懸念材料として、スマート農業のなかでも酪農生乳生産に限って、横ばいから下降気味だったことがありますが、当社は、そのなかで酪農業界で起きていた変化に注目しました。一戸当たりの飼養頭数が伸びていた。大規模化が起きていたのです。ですので、将来的には酪農牛乳生産における効率向上が必須になる、と予測した。そこで開発を継続しようと意思決定しました。
それから競合他社。とある大手電機メーカーもこの分野に参入しましたが、即撤退しました。2019年には別の大手電機メーカーも参入しましたが、まだ脅威と呼べる段階ではない様子。ということで競合は少ない。これで『PMF』の3つ目の指標、競合他社についてもクリアしました。
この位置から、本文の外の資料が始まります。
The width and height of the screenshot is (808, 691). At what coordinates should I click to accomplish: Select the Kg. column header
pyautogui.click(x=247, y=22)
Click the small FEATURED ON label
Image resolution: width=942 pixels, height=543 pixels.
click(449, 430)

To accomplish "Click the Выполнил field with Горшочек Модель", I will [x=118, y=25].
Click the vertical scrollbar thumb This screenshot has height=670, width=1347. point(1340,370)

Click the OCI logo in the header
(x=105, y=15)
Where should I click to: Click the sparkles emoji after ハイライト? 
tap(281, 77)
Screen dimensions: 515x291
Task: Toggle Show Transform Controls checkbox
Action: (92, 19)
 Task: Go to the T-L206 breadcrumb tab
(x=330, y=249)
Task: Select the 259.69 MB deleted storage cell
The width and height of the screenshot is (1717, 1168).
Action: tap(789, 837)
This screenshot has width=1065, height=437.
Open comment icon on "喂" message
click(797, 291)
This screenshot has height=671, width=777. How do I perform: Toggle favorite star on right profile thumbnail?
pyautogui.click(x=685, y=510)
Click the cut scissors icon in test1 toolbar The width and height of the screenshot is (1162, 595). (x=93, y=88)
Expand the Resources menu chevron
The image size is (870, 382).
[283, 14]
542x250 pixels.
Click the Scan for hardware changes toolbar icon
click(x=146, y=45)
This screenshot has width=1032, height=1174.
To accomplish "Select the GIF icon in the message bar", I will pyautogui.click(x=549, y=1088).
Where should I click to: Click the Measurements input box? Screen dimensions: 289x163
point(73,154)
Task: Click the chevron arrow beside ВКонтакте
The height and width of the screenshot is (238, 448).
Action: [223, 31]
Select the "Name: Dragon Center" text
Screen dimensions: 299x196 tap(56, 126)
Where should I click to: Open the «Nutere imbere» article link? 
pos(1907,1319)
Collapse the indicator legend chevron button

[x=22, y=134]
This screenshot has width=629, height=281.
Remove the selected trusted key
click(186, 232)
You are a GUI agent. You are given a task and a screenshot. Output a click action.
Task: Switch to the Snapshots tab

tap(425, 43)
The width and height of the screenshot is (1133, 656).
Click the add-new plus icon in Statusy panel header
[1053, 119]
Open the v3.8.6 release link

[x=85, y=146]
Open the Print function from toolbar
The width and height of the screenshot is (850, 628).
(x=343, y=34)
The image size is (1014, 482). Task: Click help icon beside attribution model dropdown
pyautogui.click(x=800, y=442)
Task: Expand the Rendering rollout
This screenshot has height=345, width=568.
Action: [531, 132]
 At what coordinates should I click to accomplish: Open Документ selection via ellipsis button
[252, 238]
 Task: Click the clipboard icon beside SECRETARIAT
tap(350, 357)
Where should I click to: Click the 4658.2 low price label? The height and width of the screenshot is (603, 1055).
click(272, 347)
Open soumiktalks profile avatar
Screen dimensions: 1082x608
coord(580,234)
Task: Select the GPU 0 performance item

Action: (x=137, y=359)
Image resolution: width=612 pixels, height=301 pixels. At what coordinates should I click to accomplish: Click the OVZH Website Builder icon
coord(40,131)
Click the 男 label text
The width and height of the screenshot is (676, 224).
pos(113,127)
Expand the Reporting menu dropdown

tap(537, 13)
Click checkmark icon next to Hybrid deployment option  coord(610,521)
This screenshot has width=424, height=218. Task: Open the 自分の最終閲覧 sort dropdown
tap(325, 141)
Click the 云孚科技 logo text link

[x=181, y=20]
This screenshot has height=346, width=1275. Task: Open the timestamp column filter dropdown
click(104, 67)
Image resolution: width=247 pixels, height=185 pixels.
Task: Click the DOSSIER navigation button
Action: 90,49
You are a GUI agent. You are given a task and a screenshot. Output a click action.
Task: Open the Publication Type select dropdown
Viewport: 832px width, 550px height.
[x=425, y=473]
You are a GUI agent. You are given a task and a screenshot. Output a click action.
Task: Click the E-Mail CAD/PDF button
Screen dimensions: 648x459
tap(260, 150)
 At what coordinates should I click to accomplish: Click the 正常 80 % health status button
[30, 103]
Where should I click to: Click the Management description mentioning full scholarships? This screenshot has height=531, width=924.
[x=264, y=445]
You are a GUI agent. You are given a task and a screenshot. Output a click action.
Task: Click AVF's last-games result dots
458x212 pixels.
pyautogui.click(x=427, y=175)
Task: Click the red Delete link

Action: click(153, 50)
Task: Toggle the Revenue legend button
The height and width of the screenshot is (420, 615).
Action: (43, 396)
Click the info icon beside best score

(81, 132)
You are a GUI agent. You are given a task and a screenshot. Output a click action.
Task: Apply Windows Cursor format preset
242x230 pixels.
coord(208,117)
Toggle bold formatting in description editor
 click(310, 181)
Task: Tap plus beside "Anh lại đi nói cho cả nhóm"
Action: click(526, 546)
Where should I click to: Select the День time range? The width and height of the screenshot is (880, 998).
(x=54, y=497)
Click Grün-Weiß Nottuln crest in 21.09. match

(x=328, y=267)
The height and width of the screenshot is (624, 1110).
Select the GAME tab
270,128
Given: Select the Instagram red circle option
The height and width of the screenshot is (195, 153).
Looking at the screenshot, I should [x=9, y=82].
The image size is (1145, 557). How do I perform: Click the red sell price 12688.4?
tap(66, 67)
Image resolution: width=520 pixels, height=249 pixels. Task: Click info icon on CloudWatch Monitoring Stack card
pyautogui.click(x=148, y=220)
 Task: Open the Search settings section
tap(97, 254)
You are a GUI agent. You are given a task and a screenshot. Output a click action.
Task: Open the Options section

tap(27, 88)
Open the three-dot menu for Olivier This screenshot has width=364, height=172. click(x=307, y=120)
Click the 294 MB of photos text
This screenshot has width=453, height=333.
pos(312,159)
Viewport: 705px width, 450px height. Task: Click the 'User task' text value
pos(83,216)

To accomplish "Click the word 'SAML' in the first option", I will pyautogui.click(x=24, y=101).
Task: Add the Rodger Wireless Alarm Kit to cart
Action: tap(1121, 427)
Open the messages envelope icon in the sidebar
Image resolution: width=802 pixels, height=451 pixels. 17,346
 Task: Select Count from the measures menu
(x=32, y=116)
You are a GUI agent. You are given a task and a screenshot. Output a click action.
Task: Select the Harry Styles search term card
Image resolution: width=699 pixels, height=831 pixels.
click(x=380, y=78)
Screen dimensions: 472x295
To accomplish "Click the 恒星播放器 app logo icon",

このように当社は、『PMF』の考え方に沿ってマーケットを確認し、『ファームノート』というサービスを作り上げていったと言えます。とはいえ、当時の私たちはこの考え方に沿って熟考していたというより、図らずとも同じ視点を重要視し、理にかなっていただけで、色々と遠回りもしました。ですので、皆さんが新製品投入に向けてディスカッションする際は、この考え方を是非活用してみてください」。
今では酪農家に欠かせないサービスになりつつある『ファームノート』だが、その成長の一端には入念な市場分析があったことが分かった。
アグリビジネスモデル研究会では、この2件の講演のような先進的な成功事例を学ぶことができる。次回の開催は9月29日~30日を予定しているとのことなので、ご興味を持たれた方は是非、問い合わせてみて欲しい。アグリビジネスで成功するキッカケを、きっと掴めるはずだ。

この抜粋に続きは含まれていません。